Run it on the server
You can copy the TAR archive onto your Linux X86_64 NVIDIA GPU server, untar and run it:
# on your machine
scp bazel-bin/mnist/archive.tar.zst destination-server:
ssh destination-server # to enter the server
# ... on the server
tar xvf archive.tar.zst
./mnist \
'mnist.runfiles/_main~_repo_rules~com_github_ggerganov_ggml_mnist/file/mnist.pt' \
'mnist.runfiles/_main~_repo_rules~com_github_ggerganov_ggml_mnist_data/file/mnist.ylc'
The easiest way to figure out the commandline arguments of an example model is to consult the model's BUILD.bazel
and check out its args
section.

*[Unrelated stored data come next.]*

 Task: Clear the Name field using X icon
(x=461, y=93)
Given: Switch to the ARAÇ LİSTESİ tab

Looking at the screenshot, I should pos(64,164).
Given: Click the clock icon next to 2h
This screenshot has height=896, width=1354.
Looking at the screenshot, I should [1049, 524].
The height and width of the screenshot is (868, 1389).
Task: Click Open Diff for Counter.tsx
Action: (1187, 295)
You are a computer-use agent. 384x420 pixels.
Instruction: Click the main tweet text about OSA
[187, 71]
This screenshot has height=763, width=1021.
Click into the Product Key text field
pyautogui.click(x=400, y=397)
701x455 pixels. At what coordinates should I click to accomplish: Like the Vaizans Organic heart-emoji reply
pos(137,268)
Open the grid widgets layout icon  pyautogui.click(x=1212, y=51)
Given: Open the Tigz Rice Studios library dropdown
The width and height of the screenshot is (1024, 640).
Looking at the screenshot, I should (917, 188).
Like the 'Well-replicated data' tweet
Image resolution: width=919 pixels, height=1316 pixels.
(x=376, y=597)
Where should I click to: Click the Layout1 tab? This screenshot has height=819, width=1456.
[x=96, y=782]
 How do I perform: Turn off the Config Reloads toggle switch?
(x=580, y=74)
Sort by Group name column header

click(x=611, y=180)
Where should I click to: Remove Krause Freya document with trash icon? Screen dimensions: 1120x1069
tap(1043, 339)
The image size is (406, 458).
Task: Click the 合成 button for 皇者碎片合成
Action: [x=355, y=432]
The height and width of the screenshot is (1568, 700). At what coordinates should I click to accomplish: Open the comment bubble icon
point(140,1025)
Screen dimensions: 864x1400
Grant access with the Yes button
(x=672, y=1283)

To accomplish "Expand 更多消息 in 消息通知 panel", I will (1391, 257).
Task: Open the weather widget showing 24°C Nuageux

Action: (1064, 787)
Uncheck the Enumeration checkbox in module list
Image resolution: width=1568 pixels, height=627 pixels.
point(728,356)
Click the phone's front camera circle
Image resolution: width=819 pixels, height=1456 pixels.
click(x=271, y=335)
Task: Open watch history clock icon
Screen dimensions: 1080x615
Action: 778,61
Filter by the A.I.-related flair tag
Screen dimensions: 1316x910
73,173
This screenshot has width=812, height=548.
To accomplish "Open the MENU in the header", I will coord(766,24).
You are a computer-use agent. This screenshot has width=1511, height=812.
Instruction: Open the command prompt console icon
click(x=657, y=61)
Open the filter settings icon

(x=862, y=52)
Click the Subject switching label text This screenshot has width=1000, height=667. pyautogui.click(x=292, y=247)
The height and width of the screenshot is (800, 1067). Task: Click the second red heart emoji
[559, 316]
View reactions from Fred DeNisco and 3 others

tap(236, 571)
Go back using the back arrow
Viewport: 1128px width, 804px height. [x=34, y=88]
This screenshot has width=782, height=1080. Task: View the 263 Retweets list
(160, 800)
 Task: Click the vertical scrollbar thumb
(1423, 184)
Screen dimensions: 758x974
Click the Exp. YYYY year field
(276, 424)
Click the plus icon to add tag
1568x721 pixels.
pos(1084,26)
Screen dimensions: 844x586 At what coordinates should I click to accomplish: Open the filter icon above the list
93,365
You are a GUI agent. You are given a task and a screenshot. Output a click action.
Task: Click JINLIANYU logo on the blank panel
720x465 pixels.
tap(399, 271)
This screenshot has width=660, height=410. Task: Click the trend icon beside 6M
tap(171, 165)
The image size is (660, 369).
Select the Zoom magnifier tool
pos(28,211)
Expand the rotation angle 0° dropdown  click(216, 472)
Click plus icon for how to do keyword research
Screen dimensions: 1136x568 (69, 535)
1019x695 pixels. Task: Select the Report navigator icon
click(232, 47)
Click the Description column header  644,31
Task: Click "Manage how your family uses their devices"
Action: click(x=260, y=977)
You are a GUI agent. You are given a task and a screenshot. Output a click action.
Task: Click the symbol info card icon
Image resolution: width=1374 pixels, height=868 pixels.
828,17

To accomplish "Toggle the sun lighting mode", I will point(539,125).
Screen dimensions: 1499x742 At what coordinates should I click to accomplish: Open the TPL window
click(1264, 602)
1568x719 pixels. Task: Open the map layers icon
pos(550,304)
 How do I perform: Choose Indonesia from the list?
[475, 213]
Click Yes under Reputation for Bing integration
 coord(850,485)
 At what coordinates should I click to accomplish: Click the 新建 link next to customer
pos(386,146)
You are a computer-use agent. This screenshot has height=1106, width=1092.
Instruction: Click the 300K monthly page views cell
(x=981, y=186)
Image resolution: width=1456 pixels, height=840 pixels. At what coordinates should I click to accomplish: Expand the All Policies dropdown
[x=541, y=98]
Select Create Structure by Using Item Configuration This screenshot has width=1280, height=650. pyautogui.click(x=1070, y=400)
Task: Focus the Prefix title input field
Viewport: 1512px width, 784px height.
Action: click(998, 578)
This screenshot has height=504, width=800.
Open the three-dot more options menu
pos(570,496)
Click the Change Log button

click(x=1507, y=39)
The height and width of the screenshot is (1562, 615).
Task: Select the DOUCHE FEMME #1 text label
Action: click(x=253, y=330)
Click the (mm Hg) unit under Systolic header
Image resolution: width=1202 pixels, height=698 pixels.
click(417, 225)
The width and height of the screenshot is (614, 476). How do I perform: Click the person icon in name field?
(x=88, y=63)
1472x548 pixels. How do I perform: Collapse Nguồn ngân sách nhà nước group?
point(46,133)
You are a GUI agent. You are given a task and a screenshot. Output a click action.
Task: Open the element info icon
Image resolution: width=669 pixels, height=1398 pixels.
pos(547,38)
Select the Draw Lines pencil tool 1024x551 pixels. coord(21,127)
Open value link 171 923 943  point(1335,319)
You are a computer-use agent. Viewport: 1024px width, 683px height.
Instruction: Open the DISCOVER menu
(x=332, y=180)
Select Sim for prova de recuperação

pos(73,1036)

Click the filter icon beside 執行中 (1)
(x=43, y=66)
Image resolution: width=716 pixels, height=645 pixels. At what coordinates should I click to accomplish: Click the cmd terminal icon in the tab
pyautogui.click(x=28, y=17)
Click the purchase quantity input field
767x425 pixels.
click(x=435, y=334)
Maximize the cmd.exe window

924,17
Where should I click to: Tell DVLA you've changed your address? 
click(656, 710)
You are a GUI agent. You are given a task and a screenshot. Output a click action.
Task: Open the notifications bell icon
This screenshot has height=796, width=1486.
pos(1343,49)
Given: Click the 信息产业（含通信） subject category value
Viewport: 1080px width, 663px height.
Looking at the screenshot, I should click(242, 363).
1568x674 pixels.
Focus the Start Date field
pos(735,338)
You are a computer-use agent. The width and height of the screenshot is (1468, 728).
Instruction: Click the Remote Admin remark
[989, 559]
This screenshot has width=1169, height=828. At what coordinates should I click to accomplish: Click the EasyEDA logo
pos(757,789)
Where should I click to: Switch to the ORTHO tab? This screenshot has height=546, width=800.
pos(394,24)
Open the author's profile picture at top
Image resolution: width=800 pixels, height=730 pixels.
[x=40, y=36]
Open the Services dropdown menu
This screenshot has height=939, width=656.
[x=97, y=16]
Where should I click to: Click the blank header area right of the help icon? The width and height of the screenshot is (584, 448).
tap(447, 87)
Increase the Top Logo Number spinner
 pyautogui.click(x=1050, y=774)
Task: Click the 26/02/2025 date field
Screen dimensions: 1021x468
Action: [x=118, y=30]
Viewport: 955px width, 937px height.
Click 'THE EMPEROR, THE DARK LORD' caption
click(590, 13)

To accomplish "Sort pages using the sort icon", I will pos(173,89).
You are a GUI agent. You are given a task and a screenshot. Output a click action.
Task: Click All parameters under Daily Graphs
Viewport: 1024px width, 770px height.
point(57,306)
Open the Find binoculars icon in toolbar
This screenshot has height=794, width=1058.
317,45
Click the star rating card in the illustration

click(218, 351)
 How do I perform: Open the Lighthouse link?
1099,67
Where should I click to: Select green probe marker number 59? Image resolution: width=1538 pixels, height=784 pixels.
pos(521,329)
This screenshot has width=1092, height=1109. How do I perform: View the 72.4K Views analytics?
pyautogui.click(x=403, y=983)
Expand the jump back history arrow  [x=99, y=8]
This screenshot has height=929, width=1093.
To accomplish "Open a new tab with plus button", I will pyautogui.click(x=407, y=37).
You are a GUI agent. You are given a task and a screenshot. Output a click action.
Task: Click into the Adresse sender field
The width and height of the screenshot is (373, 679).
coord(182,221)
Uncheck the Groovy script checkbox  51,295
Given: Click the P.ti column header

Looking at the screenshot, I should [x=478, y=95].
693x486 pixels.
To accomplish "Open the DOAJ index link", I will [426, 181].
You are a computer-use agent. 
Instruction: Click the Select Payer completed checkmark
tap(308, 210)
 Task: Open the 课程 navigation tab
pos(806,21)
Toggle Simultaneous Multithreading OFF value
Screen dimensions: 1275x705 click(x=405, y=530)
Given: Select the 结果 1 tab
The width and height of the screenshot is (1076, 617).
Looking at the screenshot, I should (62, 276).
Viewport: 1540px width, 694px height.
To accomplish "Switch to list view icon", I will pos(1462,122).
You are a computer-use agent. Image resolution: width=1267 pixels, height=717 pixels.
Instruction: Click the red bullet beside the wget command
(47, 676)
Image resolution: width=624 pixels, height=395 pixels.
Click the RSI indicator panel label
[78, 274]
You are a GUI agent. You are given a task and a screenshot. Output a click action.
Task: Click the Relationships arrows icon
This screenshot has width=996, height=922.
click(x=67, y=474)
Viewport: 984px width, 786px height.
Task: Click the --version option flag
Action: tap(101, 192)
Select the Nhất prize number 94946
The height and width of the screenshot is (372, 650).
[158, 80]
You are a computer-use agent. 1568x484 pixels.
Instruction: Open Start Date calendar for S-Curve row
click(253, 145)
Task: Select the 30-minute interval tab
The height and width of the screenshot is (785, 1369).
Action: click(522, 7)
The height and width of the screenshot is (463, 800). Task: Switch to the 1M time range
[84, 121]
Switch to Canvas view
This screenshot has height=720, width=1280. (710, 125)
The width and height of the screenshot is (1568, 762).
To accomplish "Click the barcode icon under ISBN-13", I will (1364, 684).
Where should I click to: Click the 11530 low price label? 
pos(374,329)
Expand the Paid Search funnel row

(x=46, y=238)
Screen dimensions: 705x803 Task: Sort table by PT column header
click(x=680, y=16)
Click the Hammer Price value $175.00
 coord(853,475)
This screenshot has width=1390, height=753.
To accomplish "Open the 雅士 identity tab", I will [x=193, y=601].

It will reference e.g. weights files that are defined either in the same BUILD.bazel
file or in a weights.bzl
file.
You can also consult the console output when running your model locally:
bazel run //mnist
INFO: Analyzed target //mnist:mnist (0 packages loaded, 0 targets configured).
INFO: Found 1 target...
Target //mnist:mnist up-to-date:
bazel-bin/mnist/mnist
INFO: Elapsed time: 0.302s, Critical Path: 0.00s
INFO: 3 processes: 3 internal.
INFO: Build completed successfully, 3 total actions
INFO: Running command line: bazel-bin/mnist/mnist ../_main~_repo_rules~com_github_ggerganov_ggml_mnist/file/mnist.pt ../_main~_repo_rules~com_github_ggerganov_ggml_mnist_data/file/mnist.ylc
# ...
You see the command line right up there. On the server, you just need to replace ../
with the 'runfiles' directory of your TAR.